- _Text to read_:

========================

BT: I just kind of wondered why they did it.

EN: No, I think, I think possibly like my objections to Mrs. Bunting's ideas, which I know now were wrong, I think what they believed was … See, we were a teaching school. We were a teaching college. We did not have much research going on. The faculty weren't doing a lot of research … and publishing. That was not considered as important as the teaching of undergraduates and the caring for undergraduates. We knew our teachers. We went to their homes, all that sort of thing.

BT: Yes.

EN: That, I thought, was wonderful for an undergraduate college, but I suppose for the professional advancement for these faculty … Now, they all have to publish, right?

KP: Yes.

EN: That's good, though, and it's quite a different sort of atmosphere. I don't know which is better in the long run. I thought I knew. I thought I knew that it ought to be an undergraduate college teaching the undergraduates.

BT: Well, that's certainly become an issue lately.

KP: One of my undergraduate students is a woman. Actually, all my interns are women ...

EN: Is that so?

KP: … for this project. One of them is doing a study of co-education at Rutgers College, and Douglass was very, the deans at Douglass very much opposed ...

EN: Never wanted it, no.

KP: Did they feel that that would shift the balance between the two colleges?

EN: Of course, of course. Oh, at one time, it was thought, well, now Douglass campus could be the graduate school, and all the undergraduate work can go over to the other, which would make more sense in terms of this running back and forth business. … That's not, you see … when Douglass was formed in 1918, we were given the charter, or given the privilege of opening an undergraduate women's college provided the women understood that there could never be any help from Rutgers in terms of money. … So we, in those early years, were sort of inundated with this idea. We were here to stand on our own two feet, and we didn't want to get taken over, and I never could get over that. I always felt that was my mission and obviously Dr. Gross thought so, too, thought that was my mission, had been my mission.

========================

- _Data shown_:

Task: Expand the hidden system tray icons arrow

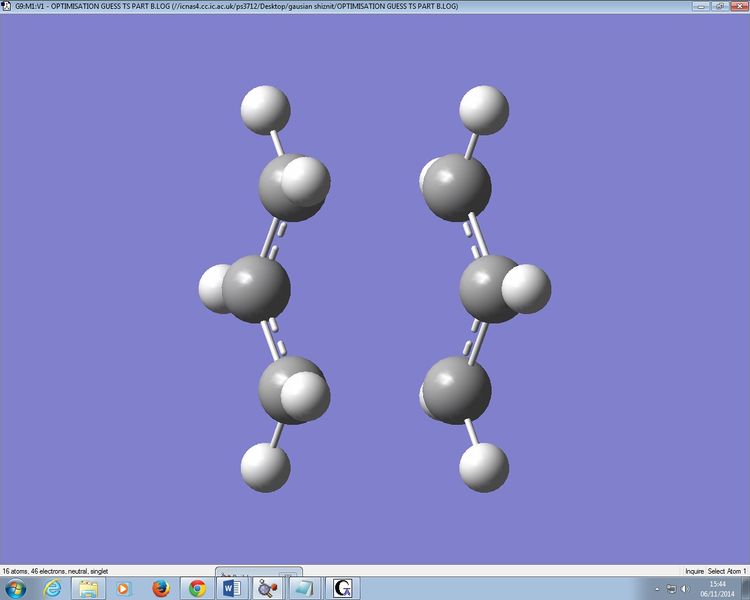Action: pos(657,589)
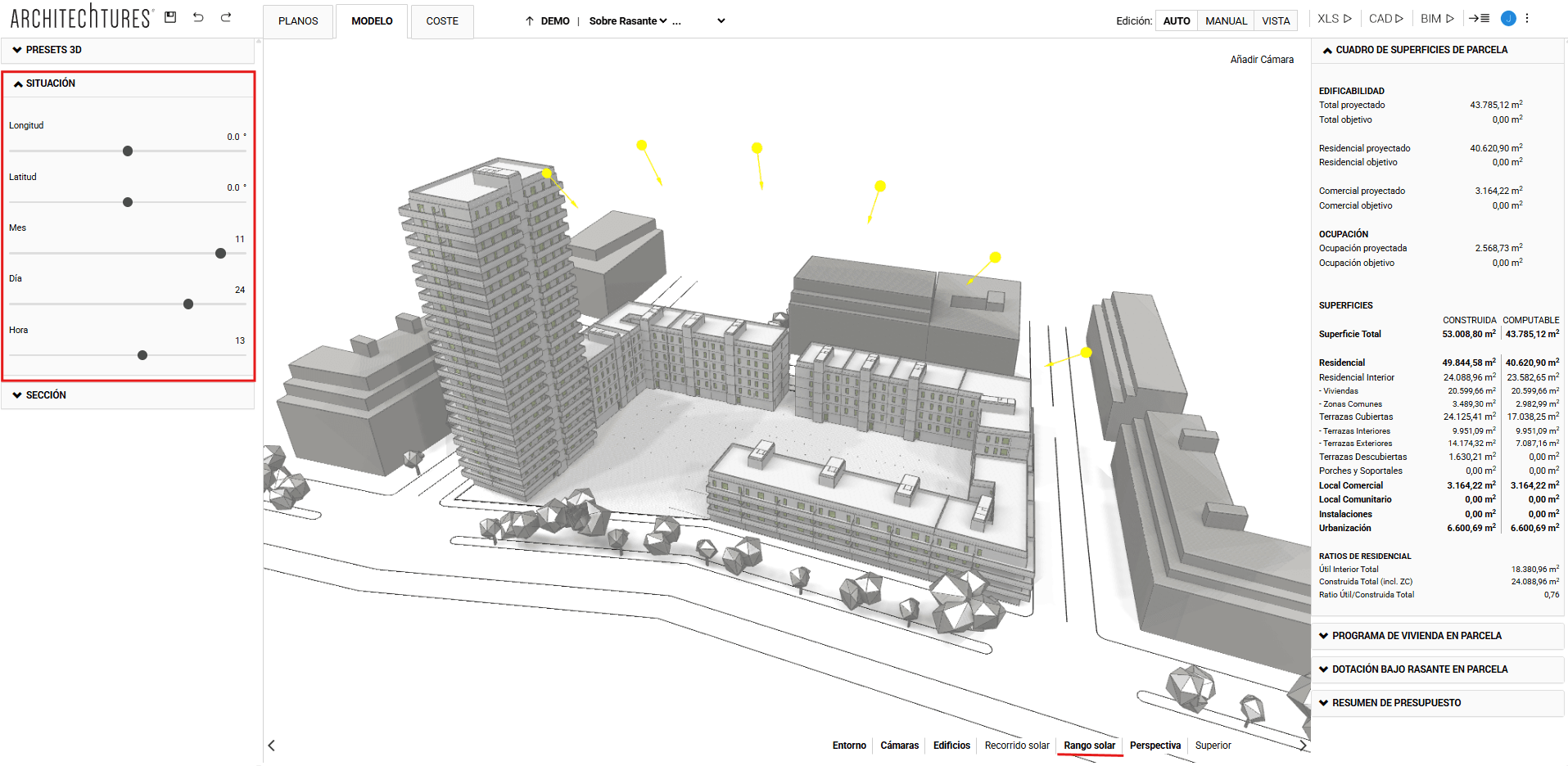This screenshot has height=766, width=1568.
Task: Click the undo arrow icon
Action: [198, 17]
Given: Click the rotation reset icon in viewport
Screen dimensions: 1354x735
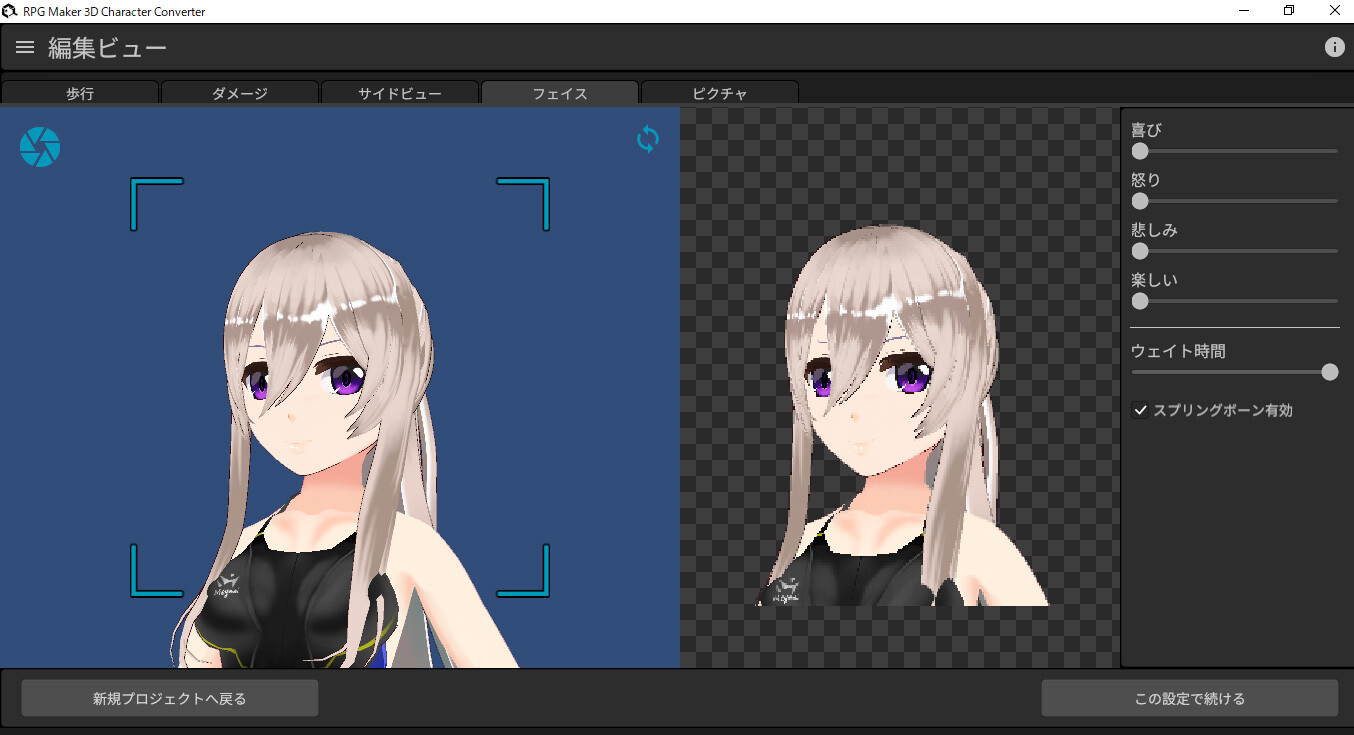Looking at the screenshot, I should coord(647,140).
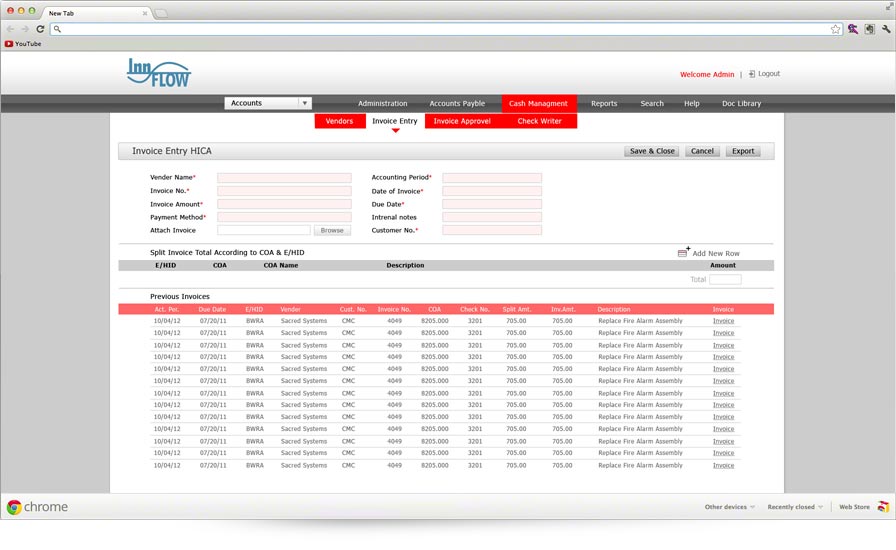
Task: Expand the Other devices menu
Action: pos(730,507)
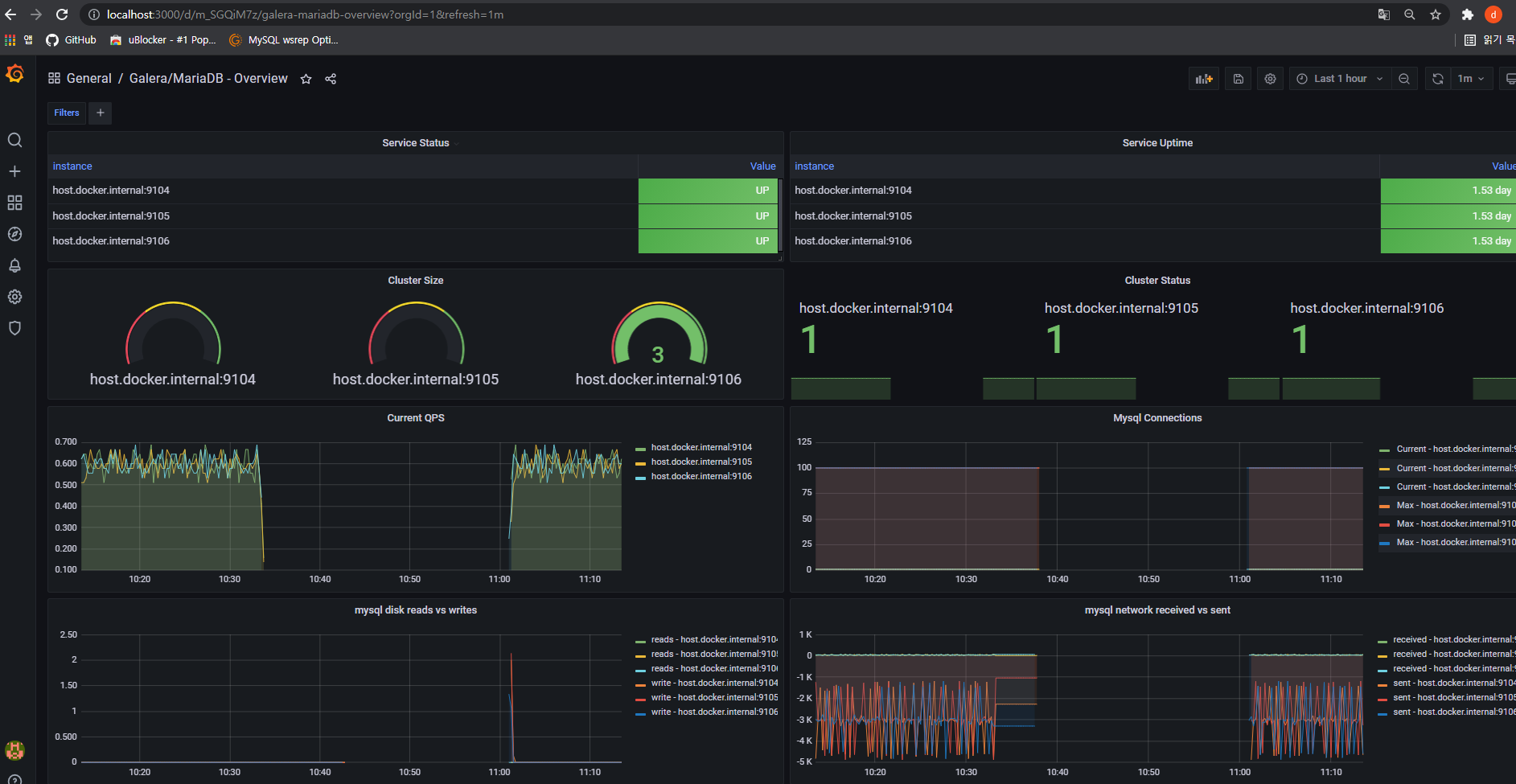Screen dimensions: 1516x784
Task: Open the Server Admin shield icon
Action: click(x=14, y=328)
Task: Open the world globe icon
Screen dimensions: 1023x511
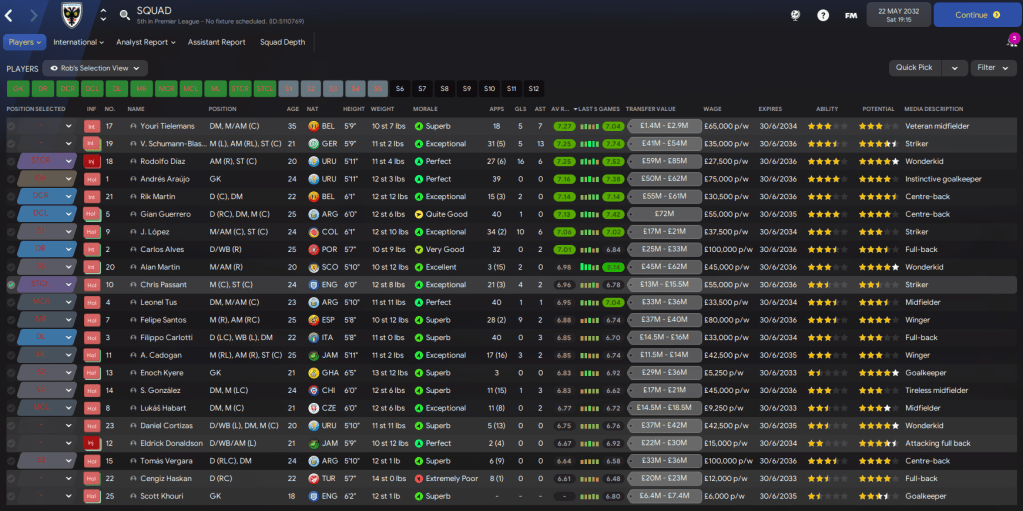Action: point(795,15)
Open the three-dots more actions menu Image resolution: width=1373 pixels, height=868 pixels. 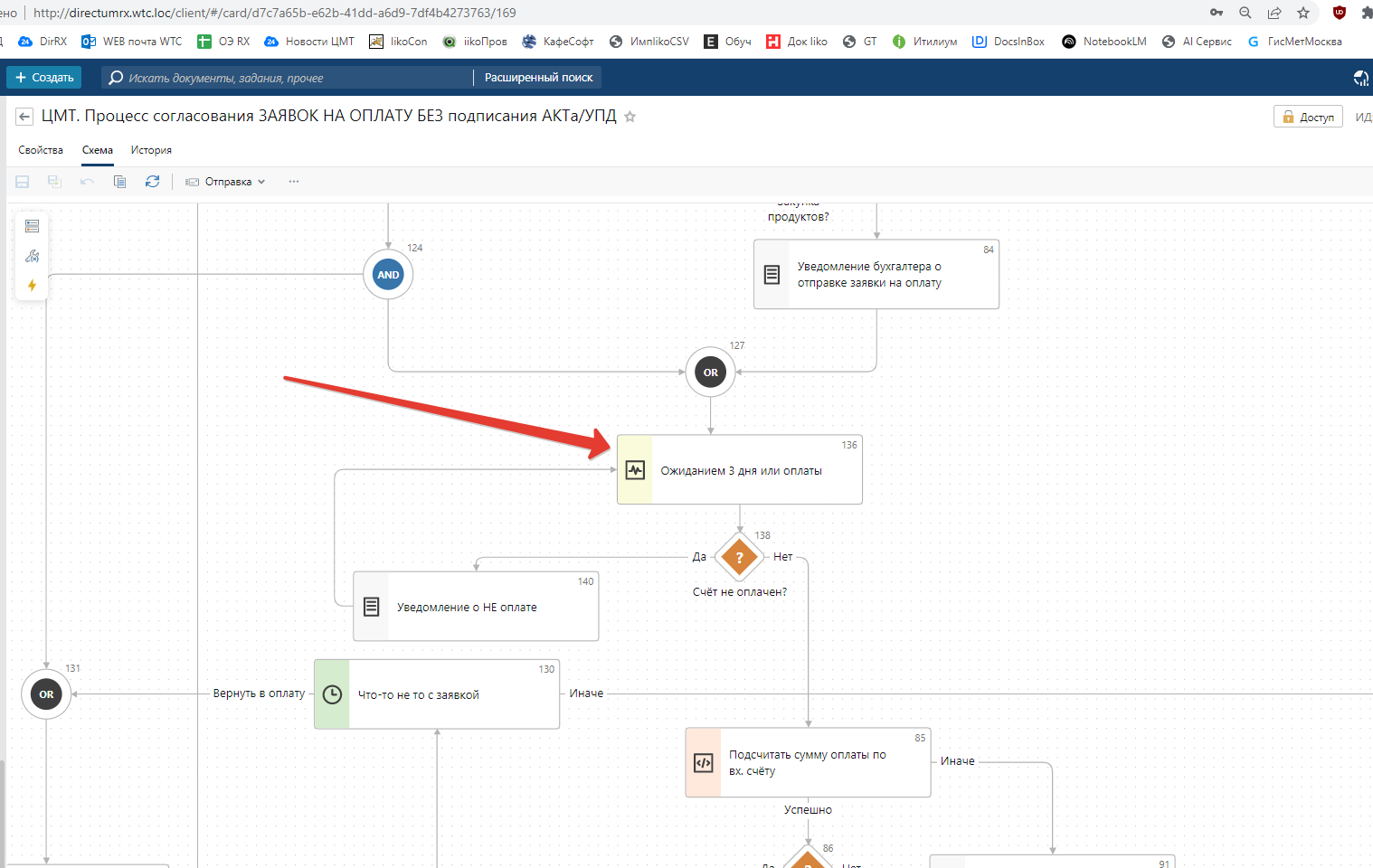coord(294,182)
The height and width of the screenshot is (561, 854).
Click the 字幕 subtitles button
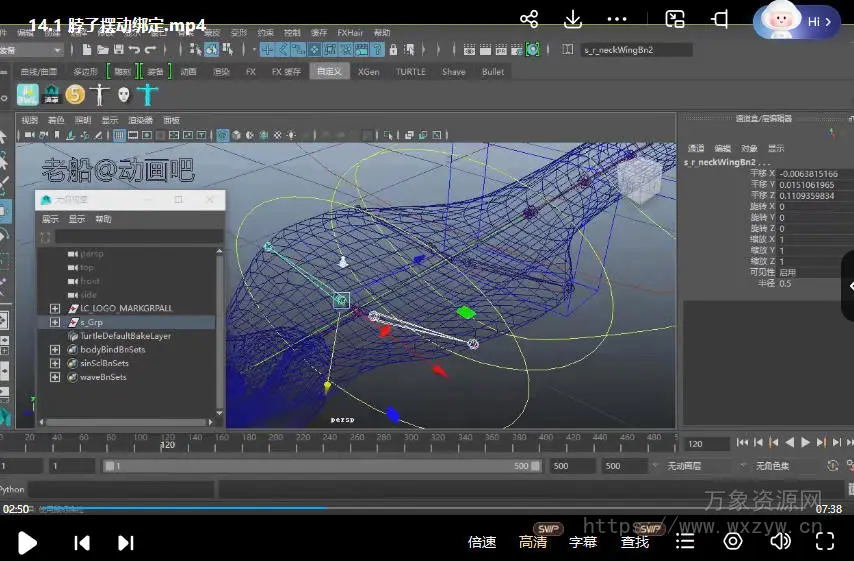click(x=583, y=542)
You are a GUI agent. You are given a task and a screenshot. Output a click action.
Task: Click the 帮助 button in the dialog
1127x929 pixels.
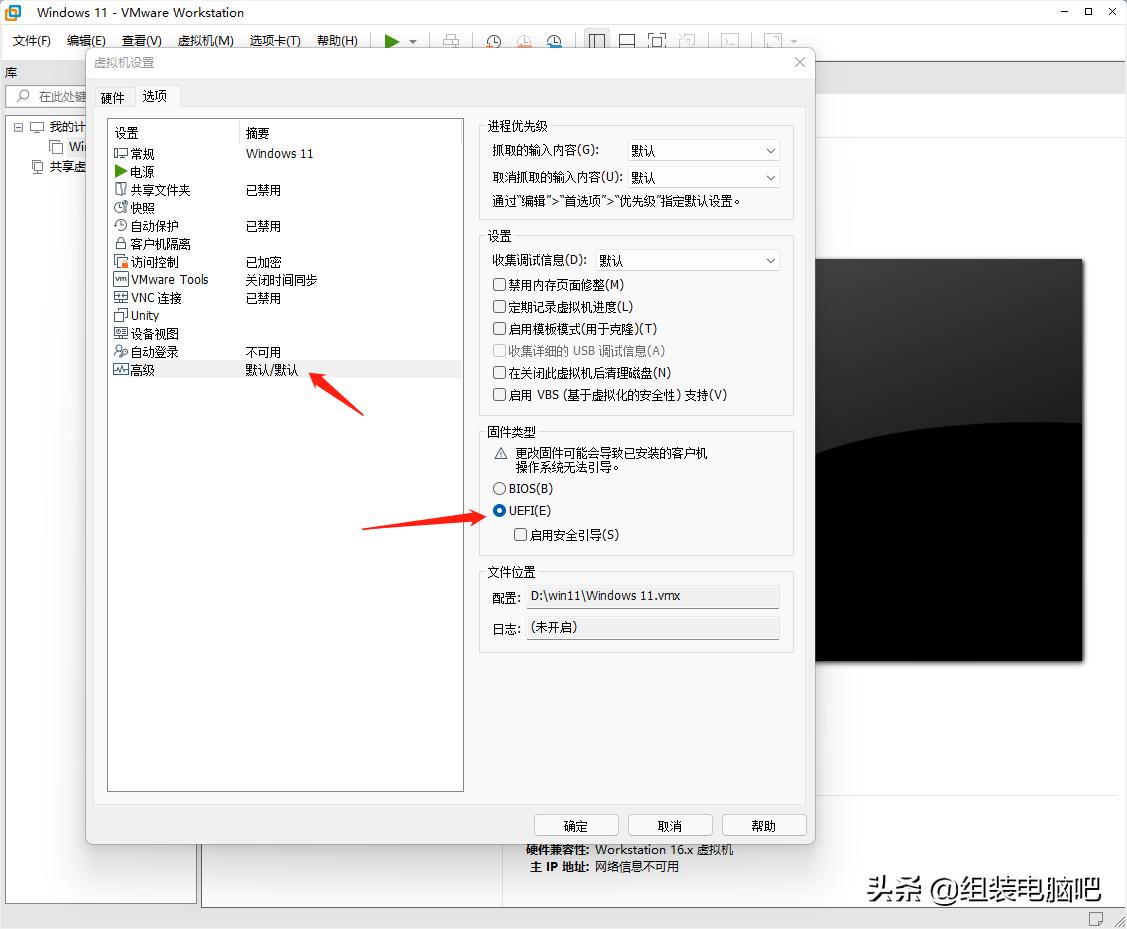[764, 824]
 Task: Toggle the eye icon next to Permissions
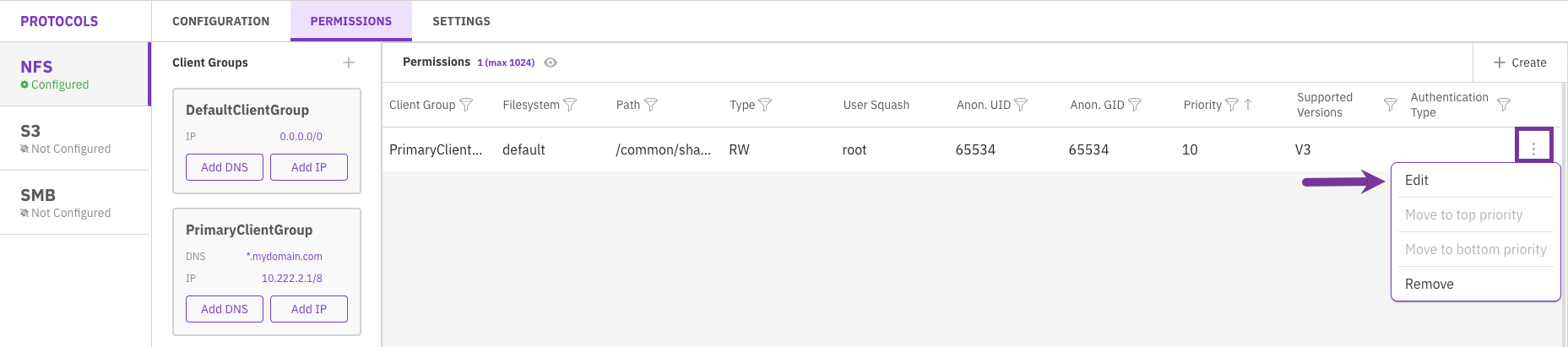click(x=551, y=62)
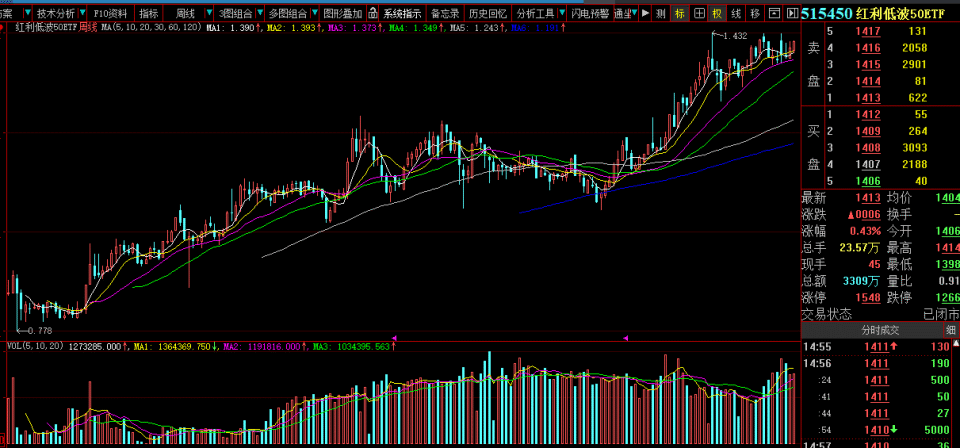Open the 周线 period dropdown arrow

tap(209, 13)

========================

- _Prompt 1_: List every sentence in the interview transcript that ends with a question mark.
- _Prompt 2_: Quote the interview transcript starting at "EN: That's good, though, and" and ending at "teaching the undergraduates.".
Nothing in the lines is needed for what follows.

- _Reply 1_:
- Now, they all have to publish, right?
- Is that so?
- Did they feel that that would shift the balance between the two colleges?

- _Reply 2_:
EN: That's good, though, and it's quite a different sort of atmosphere. I don't know which is better in the long run. I thought I knew. I thought I knew that it ought to be an undergraduate college teaching the undergraduates.